Failover Policies for Nodes, Failover Cluster Instances, and Availability Groups

A failover policy is configured at the WSFC node, the SQL Server Failover Cluster Instance (FCI), and the availability group levels. These policies, based on the severity, duration, and frequency of unhealthy cluster resource status and node responsiveness, can trigger a service restart or an automatic failover of cluster resources from one node to another, or can trigger the move of an availability group primary replica from one SQL Server instance to another.

Failover of an availability group replica does not affect the underlying SQL Server instance. Failover of a FCI moves the hosted availability group replicas with the instance.

WSFC Resource Health Detection

Each resource in a WSFC can report its status and health, periodically or on-demand.

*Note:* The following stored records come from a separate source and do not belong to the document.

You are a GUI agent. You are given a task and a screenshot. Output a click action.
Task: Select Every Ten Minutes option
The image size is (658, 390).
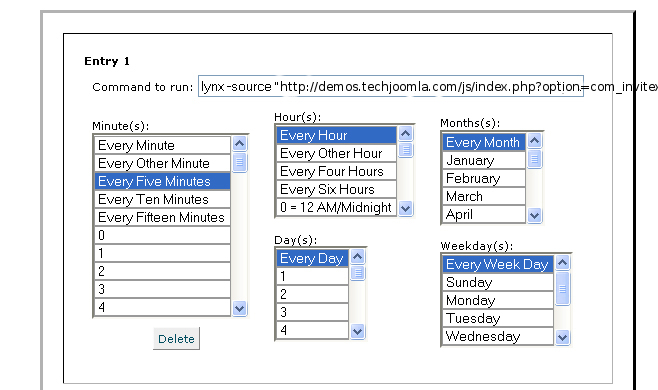click(x=162, y=199)
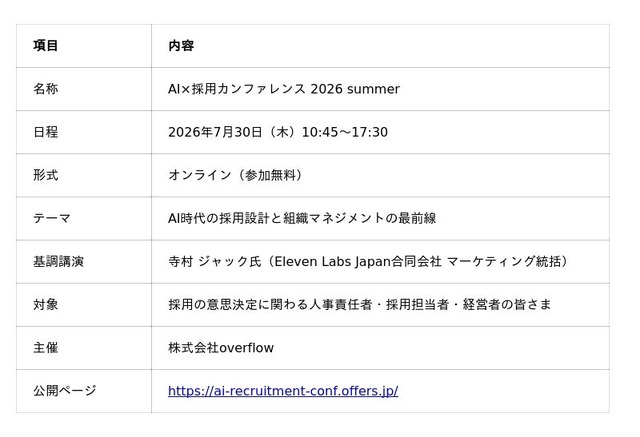The image size is (640, 437).
Task: Click the 項目 header cell
Action: (45, 46)
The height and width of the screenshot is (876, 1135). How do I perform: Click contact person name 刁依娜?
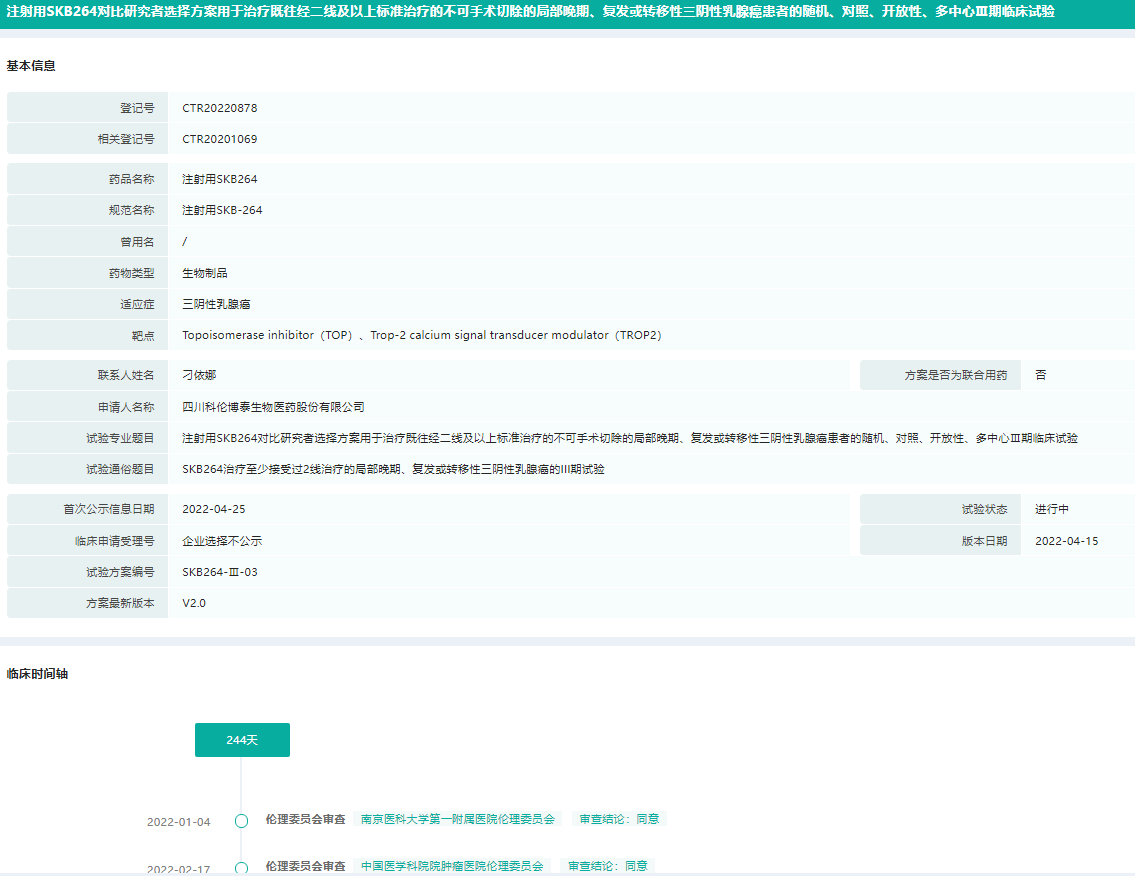pyautogui.click(x=199, y=375)
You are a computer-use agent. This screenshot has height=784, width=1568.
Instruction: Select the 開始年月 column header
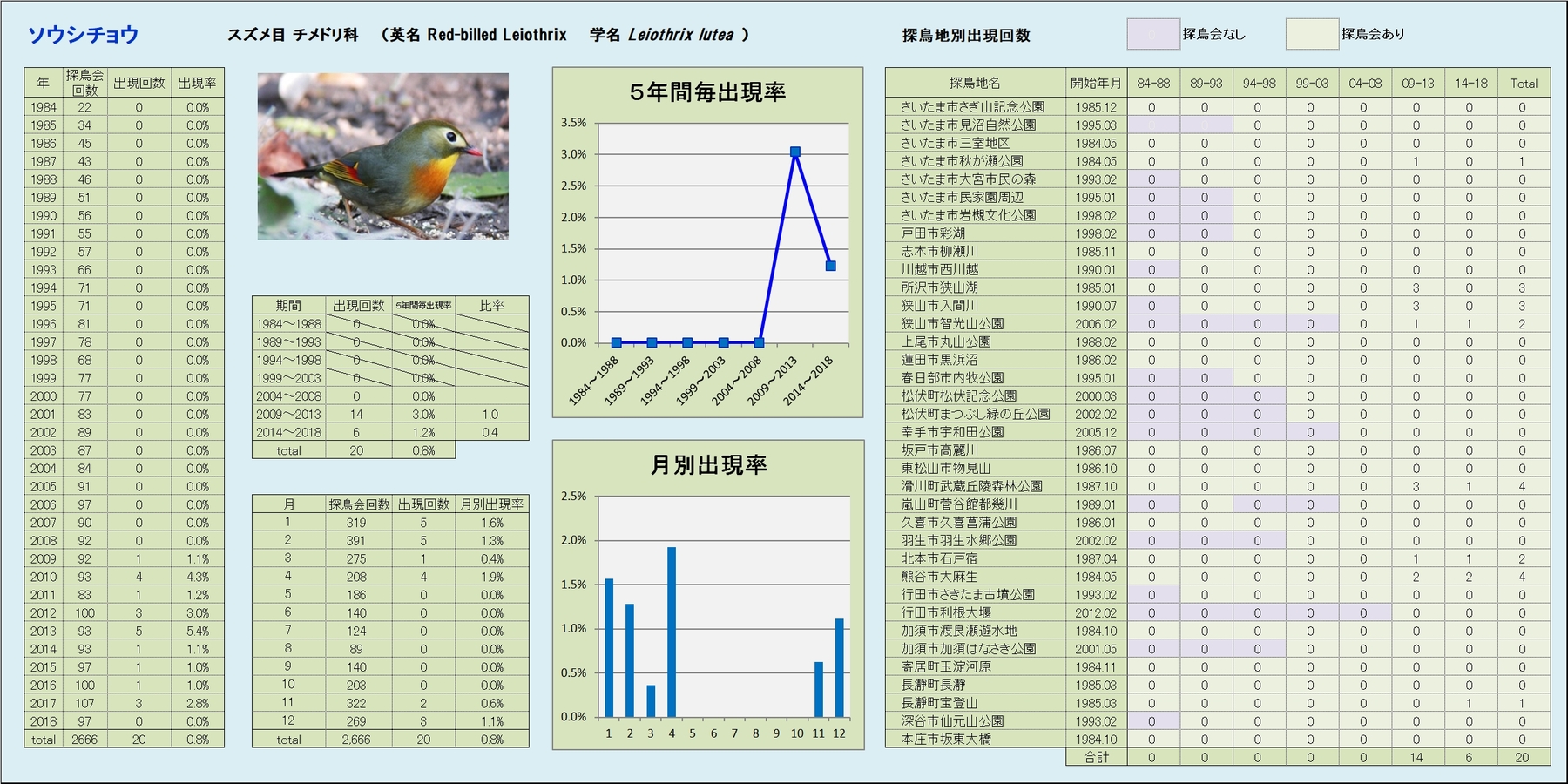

A variety of circumstances may indicate resource failure; e.g. power failure, disk or memory errors, network communication errors, or non-responsive services.

WSFC resources such as networks, storage, or services can be made dependent upon one another. The cumulative health of a resource is determined by successively rolling up its health with the health of each of its resource dependencies.

WSFC Inter-node Health Detection and Quorum Voting

Each node in a WSFC participates in periodic heartbeat communication to share the node's health status with the other nodes. Unresponsive nodes are considered to be in a failed state.

Quorum is a mechanism that helps ensure that the WSFC is up and running through ensuring enough resources are online in the WSFC. If the WSFC has enough votes, it is healthy and able to provide node-level fault tolerance.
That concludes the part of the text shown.